* [Description of the task] Translate this sentence from the Fukuyama book reviews below into Spanish: "The fall of communism and the subsequent unveiling of information on the corruption and violence that those regimes inflicted on their own people has led to a more or less universal acceptance of democracy as the preferred form of government."

Dr Jacques COULARDEAU, University Paris Dauphine & University Paris 1 Pantheon Sorbonne
Finally - Hegel can now be understood!.......2007-06-12
I normally dont get down with political philosophy books, but this one really explores some serious ideas while putting them in the context of history. Fukuyama bases almost all of his ideology off of Hegel and Kojeve, a modern Hegel scholar from Czech Republic. I love history yet have found Hegel incomprehensible and too dense to even consider buying one of his tomes - for people who are interested in history or the idea of dialectics, read this book. Fukuyama explains Hegel while placing him in the context of liberal democratic government - Fukuyama follows Kojeve's assertion that this is the end of history because there are no serious competitors to liberal democracy. The fall of communism and the subsequent unveiling of information on the corruption and violence that those regimes inflicted on their own people has led to a more or less universal acceptance of democracy as the preferred form of government. Fukuyama and Kojeve believe that democracy best satisfies man's "desire for recognition" - which leads to man's stupid ideas - mainly war, envy, etc. These aggressive tendencies of man are what cause history and the end of history has been brought about by the acceptance of the governmental form (liberal democracy) which best allows all men the opportunity for recognition. Seriously, this is an insightful, true book full of great intellectual ideas.
A brief summary to a modern philosophical gem:.......2007-06-12
Fukuyama spends most of the book exploring the seminal underpinnings of Universal History as it relates to early Christianity and ultimately the great German Idealist, Hegel: Fukuyama expresses his assiduous thesis with mostly Hegel as his overarching linchpin and with Alexander Kojeve serving as an elegant, clear sighted interpreter.
As an evolutionary catalyst threading throughout human history, Fukuyama examines the details of the ever-insistent human trait of "Thymos," a driving human impulse for recognition: "the primary motor driving history." Fukuyama carefully threads the social implications and political impact of "Thymos" throughout history and its tenuous development through various less than savory political forms (Authoritarianism, Communism, Fascism) until it arrives at its most counter-balanced form under the current rising epoch of Liberal Democracy.

* [Material provided]

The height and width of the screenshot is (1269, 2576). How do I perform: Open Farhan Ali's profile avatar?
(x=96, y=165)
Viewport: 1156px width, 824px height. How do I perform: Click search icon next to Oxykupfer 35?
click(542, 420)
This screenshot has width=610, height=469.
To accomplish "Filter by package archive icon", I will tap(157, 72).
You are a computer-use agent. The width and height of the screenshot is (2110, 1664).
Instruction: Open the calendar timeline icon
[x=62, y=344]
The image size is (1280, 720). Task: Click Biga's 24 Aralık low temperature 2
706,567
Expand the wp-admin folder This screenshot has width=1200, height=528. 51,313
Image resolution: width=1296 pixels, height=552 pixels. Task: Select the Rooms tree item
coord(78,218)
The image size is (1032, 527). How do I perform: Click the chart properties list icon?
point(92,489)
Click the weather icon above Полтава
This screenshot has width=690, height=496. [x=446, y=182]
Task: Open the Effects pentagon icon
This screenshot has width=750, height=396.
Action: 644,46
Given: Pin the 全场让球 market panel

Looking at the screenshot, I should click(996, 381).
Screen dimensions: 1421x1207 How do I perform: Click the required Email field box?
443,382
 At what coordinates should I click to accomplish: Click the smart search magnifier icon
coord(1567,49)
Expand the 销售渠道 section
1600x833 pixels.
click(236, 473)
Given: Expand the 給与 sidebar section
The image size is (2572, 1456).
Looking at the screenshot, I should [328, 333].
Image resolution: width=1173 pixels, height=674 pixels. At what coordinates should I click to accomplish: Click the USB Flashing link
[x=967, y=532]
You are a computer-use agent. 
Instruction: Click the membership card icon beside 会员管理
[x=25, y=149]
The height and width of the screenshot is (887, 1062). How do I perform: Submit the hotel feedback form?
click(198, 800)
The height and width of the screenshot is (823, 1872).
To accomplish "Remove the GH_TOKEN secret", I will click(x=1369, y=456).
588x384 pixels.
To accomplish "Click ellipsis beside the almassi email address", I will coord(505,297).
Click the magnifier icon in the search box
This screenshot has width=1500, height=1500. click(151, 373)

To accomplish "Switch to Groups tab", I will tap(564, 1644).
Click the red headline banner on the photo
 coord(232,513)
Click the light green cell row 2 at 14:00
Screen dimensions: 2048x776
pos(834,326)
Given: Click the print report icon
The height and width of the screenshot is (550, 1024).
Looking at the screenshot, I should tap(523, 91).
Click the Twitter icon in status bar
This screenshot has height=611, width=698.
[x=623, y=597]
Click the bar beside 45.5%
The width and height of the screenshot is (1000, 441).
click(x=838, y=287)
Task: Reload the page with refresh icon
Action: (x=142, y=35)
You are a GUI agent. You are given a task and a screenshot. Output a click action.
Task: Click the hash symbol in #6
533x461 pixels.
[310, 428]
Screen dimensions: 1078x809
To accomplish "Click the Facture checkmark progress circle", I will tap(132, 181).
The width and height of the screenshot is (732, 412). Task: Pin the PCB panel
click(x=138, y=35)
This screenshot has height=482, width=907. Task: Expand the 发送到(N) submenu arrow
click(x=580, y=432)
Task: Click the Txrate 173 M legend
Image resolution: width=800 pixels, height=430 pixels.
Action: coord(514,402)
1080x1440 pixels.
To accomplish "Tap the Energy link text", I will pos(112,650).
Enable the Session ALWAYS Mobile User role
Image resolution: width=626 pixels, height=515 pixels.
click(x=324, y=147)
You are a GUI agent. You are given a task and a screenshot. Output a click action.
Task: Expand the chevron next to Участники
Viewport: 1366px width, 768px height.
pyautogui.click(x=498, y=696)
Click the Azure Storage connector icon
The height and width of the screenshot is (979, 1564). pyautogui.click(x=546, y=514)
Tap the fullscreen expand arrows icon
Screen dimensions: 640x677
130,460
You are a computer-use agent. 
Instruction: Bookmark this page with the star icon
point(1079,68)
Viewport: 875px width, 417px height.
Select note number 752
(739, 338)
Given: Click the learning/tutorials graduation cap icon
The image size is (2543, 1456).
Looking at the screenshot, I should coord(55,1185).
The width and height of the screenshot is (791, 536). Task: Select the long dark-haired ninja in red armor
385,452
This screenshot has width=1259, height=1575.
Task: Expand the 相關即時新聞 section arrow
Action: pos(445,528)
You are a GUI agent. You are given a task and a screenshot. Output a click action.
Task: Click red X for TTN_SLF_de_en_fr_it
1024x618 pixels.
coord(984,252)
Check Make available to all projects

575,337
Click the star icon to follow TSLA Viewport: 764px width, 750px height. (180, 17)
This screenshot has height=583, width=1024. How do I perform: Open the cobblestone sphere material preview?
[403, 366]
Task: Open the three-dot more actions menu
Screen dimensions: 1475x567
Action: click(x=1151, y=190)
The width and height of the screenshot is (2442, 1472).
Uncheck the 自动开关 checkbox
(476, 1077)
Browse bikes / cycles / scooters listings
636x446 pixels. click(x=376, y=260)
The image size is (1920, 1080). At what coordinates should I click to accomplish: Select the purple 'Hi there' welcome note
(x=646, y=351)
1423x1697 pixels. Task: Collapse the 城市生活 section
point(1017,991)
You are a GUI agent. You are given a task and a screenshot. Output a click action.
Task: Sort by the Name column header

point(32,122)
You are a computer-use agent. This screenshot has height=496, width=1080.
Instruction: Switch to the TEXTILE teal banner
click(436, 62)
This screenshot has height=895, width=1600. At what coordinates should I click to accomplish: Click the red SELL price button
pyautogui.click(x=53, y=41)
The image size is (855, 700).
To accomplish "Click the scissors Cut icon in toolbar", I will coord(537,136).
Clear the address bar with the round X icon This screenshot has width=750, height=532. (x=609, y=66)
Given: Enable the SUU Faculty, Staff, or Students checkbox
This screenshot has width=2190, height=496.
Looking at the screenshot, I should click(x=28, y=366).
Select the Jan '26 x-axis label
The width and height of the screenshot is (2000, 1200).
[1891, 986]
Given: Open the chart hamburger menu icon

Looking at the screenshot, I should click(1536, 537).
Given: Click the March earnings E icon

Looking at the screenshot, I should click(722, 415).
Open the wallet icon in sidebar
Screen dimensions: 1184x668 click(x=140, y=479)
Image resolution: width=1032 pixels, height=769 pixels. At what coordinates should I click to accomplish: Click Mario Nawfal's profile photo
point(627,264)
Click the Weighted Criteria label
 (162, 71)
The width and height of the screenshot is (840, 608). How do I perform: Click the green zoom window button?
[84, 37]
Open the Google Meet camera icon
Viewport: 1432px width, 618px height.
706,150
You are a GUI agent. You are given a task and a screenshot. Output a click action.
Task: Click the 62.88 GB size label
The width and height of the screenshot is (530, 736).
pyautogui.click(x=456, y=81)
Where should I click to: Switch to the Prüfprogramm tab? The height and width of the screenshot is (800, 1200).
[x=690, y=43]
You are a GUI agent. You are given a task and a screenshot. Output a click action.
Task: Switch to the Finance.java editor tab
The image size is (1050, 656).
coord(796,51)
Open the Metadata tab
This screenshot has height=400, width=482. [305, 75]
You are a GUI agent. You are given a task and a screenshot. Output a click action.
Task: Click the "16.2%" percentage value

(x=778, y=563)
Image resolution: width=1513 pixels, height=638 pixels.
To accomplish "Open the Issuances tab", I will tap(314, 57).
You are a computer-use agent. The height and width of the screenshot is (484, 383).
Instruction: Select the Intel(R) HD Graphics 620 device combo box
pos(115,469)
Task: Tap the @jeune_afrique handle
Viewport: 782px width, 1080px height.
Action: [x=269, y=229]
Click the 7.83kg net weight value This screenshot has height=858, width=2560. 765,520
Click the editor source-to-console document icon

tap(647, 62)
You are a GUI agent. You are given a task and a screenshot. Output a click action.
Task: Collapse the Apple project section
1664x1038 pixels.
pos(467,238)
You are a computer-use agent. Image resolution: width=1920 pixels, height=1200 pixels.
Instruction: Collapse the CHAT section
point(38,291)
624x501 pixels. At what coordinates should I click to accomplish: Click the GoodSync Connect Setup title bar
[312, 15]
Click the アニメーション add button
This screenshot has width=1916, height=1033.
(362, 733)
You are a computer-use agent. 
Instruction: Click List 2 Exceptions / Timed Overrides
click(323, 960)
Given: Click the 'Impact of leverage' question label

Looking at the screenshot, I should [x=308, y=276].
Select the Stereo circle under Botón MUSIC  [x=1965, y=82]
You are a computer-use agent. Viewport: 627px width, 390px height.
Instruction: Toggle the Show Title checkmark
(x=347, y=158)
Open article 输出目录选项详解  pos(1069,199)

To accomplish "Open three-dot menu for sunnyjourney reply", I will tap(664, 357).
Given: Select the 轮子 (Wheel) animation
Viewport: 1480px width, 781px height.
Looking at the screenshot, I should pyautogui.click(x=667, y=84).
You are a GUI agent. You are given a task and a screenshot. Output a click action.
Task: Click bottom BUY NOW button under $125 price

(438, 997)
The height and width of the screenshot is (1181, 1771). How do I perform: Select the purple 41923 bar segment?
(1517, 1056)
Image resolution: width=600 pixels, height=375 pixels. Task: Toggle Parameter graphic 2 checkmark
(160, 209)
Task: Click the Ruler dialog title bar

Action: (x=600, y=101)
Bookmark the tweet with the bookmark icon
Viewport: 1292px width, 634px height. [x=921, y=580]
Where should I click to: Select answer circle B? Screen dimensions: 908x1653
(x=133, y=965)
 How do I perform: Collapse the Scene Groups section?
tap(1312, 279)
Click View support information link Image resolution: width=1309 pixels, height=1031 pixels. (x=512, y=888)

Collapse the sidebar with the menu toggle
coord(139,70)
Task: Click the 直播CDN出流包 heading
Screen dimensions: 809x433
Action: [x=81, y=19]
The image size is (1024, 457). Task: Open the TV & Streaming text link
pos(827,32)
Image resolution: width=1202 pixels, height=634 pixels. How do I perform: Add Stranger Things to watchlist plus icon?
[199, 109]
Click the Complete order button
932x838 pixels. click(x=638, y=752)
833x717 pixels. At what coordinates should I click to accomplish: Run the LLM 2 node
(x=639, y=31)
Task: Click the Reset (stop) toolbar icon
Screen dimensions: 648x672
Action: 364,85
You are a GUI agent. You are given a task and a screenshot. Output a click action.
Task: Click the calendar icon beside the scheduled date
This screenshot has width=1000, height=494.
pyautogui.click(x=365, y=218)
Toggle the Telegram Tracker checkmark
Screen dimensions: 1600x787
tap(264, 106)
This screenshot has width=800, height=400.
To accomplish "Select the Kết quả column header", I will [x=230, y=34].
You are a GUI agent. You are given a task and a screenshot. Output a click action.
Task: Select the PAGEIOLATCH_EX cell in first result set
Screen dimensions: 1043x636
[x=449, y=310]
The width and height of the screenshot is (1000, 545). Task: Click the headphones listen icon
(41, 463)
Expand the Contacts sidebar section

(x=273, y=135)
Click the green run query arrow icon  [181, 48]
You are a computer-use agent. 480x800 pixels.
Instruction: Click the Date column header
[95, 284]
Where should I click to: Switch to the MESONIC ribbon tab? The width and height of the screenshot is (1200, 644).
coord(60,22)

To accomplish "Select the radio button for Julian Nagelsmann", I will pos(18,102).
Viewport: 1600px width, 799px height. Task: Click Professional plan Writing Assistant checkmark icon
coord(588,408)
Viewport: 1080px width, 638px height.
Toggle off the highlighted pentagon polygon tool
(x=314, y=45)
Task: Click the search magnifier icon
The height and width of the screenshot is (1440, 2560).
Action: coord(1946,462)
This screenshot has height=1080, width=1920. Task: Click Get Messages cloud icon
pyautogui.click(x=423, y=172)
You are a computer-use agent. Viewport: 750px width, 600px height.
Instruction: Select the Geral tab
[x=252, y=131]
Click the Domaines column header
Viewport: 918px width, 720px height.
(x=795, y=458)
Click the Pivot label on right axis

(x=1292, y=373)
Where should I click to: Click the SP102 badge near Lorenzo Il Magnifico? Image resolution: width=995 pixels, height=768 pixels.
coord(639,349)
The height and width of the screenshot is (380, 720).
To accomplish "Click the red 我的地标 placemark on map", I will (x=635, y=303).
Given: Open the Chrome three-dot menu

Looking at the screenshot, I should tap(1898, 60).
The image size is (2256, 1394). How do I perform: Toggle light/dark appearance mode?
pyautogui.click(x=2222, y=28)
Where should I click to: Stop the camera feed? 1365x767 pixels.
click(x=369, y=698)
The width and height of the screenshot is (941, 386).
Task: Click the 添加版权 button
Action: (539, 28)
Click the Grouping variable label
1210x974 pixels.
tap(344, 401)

* [Solution to the problem] La caída del comunismo y la posterior revelación de información sobre la corrupción y la violencia que esos regímenes infligieron a su propio pueblo han llevado a una aceptación más o menos universal de la democracia como la forma de gobierno preferida.